CÉCILE VENTOLA : Plusieurs tendances jouent. Lorsque la pilule est arrivée en France dans les années 1970, les moyens pour contrôler la fécondité manquaient. La pilule est apparue comme une manière de renforcer l'autonomie des femmes en matière de sexualité. Il y avait acceptation, car les femmes n'avaient pas le choix. Aujourd'hui, plusieurs méthodes existent. En outre, d'autres normes et priorités s'expriment. Il y a une plus grande méfiance à l'égard de la prise d'hormones et plus largement, des médicaments. Enfin, la parole des femmes s'est libérée. L'information circule davantage grâce aux nouveaux modes de communication. Elles partagent leur expérience, en particulier sur les effets secondaires, alors qu'avant, l'impact sur la libido était renvoyé à une dimension psychologique individuelle (les études scientifiques n'ont abordé la question qu'en 2005 !). Les femmes se sentent davantage légitimes à contester l'autorité médicale, à s'insurger, ou au moins à exprimer leur avis et besoin propres. Elles veulent avoir le choix de leur méthode de contraception.

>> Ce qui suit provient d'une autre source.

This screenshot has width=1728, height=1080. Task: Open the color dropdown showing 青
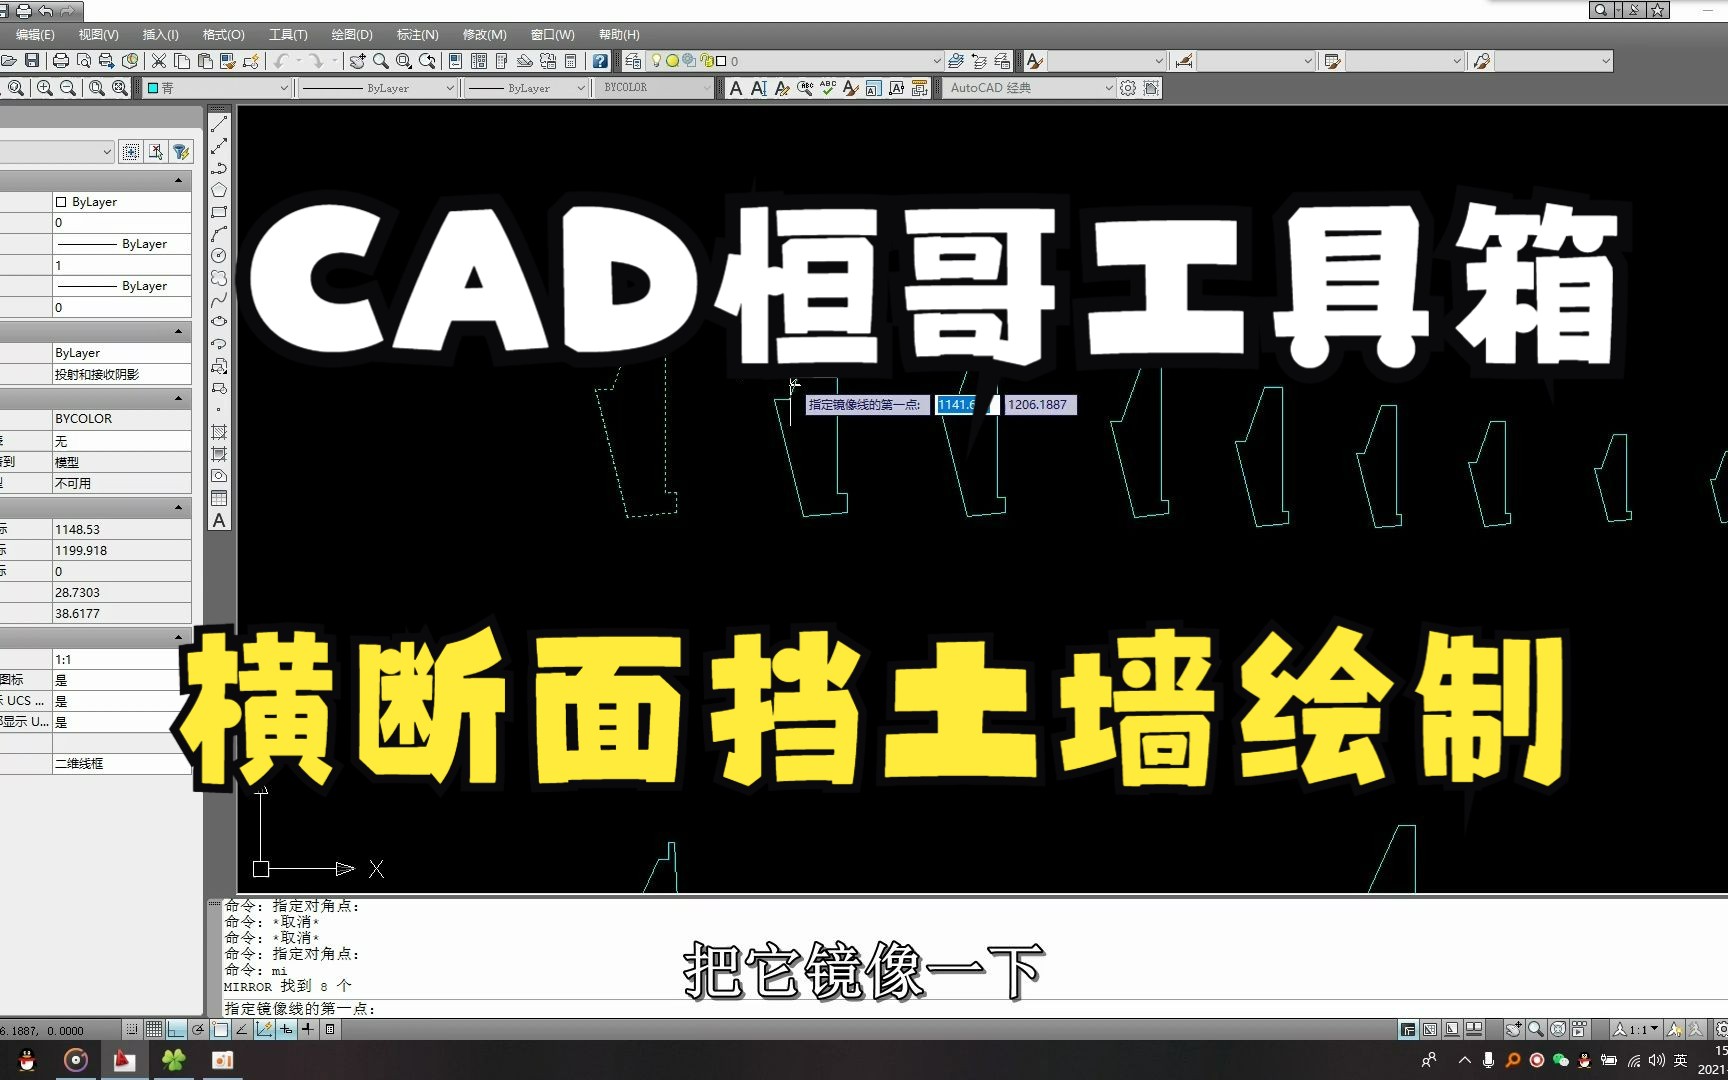coord(215,87)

Comment a évolué la relation entre les femmes et leur médecin ?

D'une manière générale et non spécifique à la gynécologie, l'idée s'est imposée ces dernières années que le patient doit consentir à ce qui lui est proposé.

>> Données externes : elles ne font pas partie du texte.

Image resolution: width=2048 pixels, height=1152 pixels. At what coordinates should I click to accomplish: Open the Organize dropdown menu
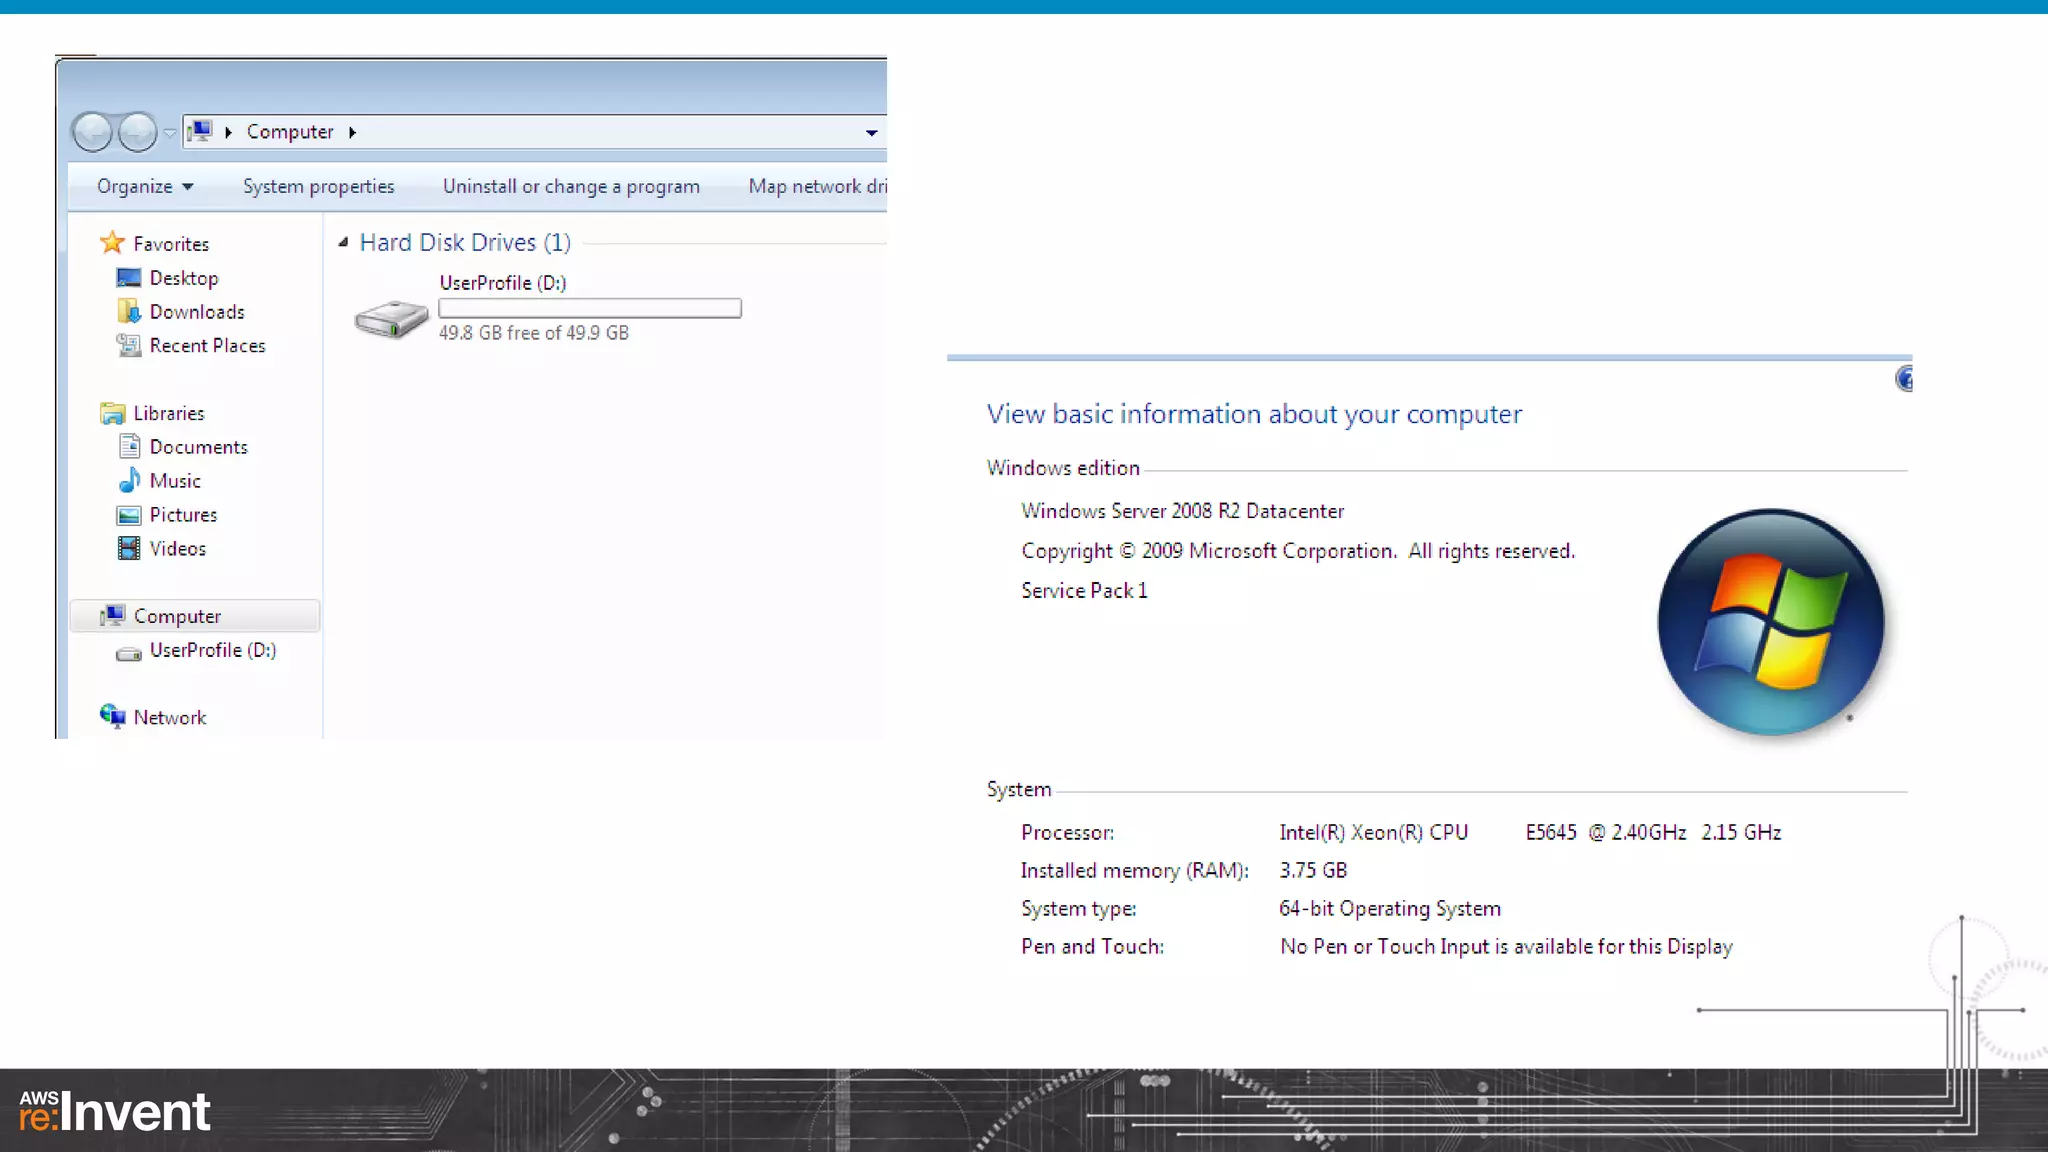coord(145,187)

Ensuite, la crise des pilules en 2012, puis la polémique sur les touchers vaginaux ont entamé la relation de confiance entre les femmes et leurs médecins. Les questions ont surgi autour de la légitimité de certaines pratiques (comme la nudité complète lors de l'examen). Le refus de certains gynécologues de poser des DIU à des nullipares devient incompréhensible, quand les recommandations de bonnes pratiques l'incluent dans l'arsenal contraceptif, et que les politiques publiques mettent l'accent sur le choix des femmes.

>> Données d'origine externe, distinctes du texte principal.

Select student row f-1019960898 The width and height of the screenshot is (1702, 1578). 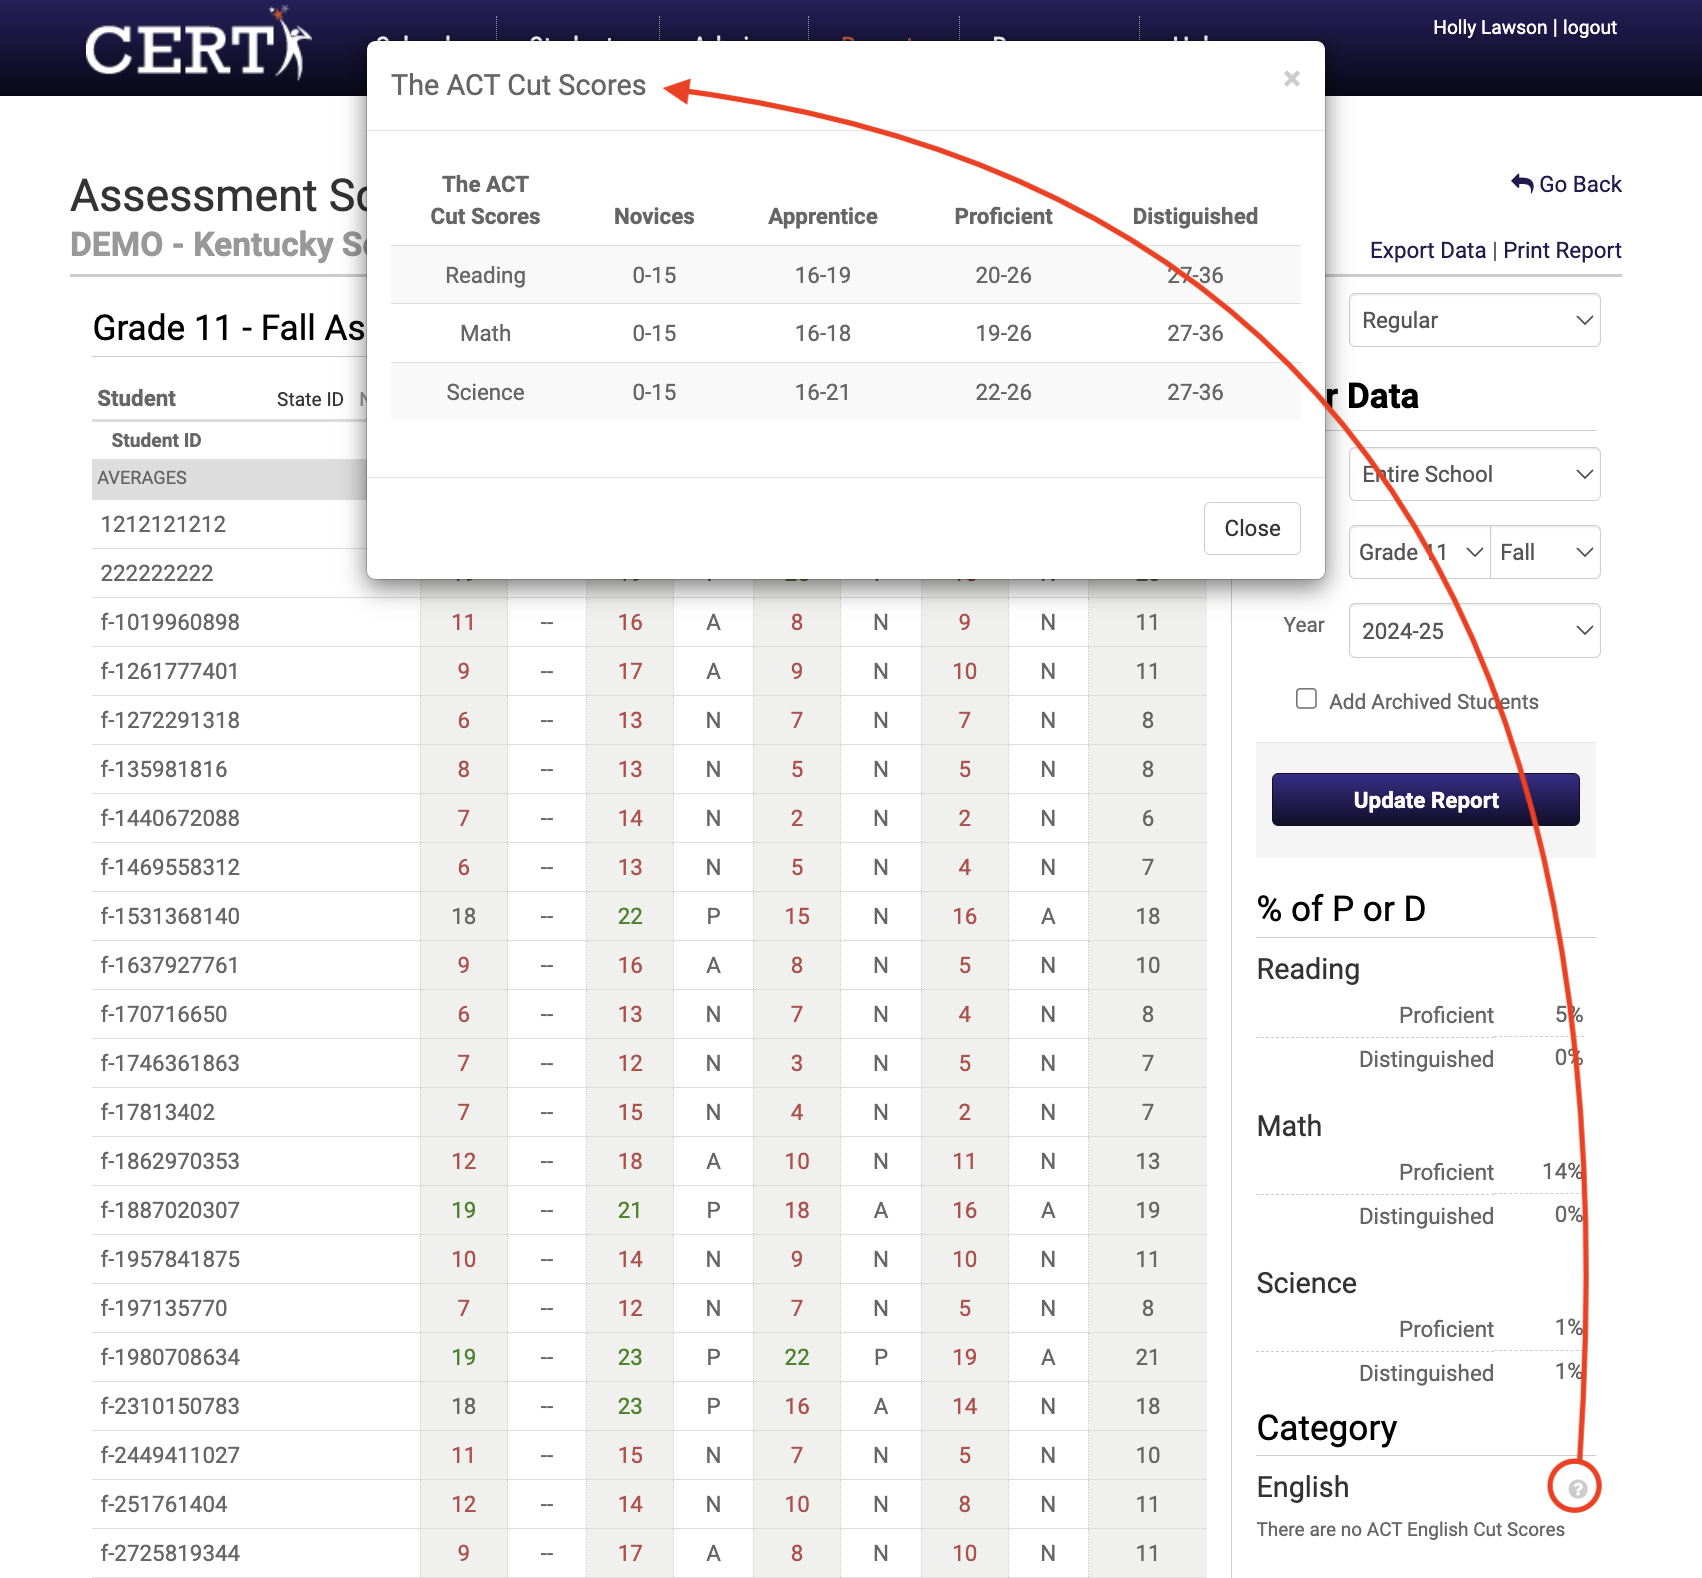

Mais les actes gynécologiques ne relèvent pas tous de la maltraitance ou de la « violence obstétricale » ? N'y a-t-il pas un emballement médiatique qui risque de diaboliser les méthodes contraceptives les unes après les autres ?

Le problème, ce ne sont pas forcément les actes. C'est l'absence d'explication, le défaut du consentement. Certes, les situations d'urgence sont nombreuses en obstétrique, mais elles peuvent être évoquées au préalable entre la femme et le soignant. De même pour la contraception. Les méthodes ne sont pas problématiques en soi, c'est la manière dont elles sont prescrites qui peut donner lieu à de la colère, lorsque la patiente a le sentiment d'être mal entendue et mal informée. C'est - me semble-t-il - ce qui s'est passé pour le DIU Mirena en mai 2017. Les femmes constataient un impact sur leur humeur, mais on l'attribuait à des problèmes psychologiques individuels. La colère naît de cette lassitude de n'être pas entendue. Il y a moins un rejet des méthodes médicales en général, qu'une demande d'une meilleure qualité d'échange, de partenariat, entre les femmes et les médecins.

Comment comprendre l'aspiration de certaines femmes à accoucher de manière plus « naturelle » ? (accouchement physiologique, maisons de naissance, etc).

C'est encore une demande d'alternative et de choix. Beaucoup de femmes continuent à souhaiter une péridurale et un encadrement médical. D'autres ont l'impression qu'elles seront plus capables de s'écouter et respecter leur corps, hors du milieu médical. Les femmes n'ont plus envie de vivre leur accouchement comme un événement traumatique à oublier. Elles souhaitent investir ce moment, accueillir l'enfant. Mais encore une fois, il faut permettre à chaque femme de faire le choix qui lui convient. Tout ce qui relève d'une norme imposée (allaitement maternel, accouchement systématiquement en mater) est culpabilisant.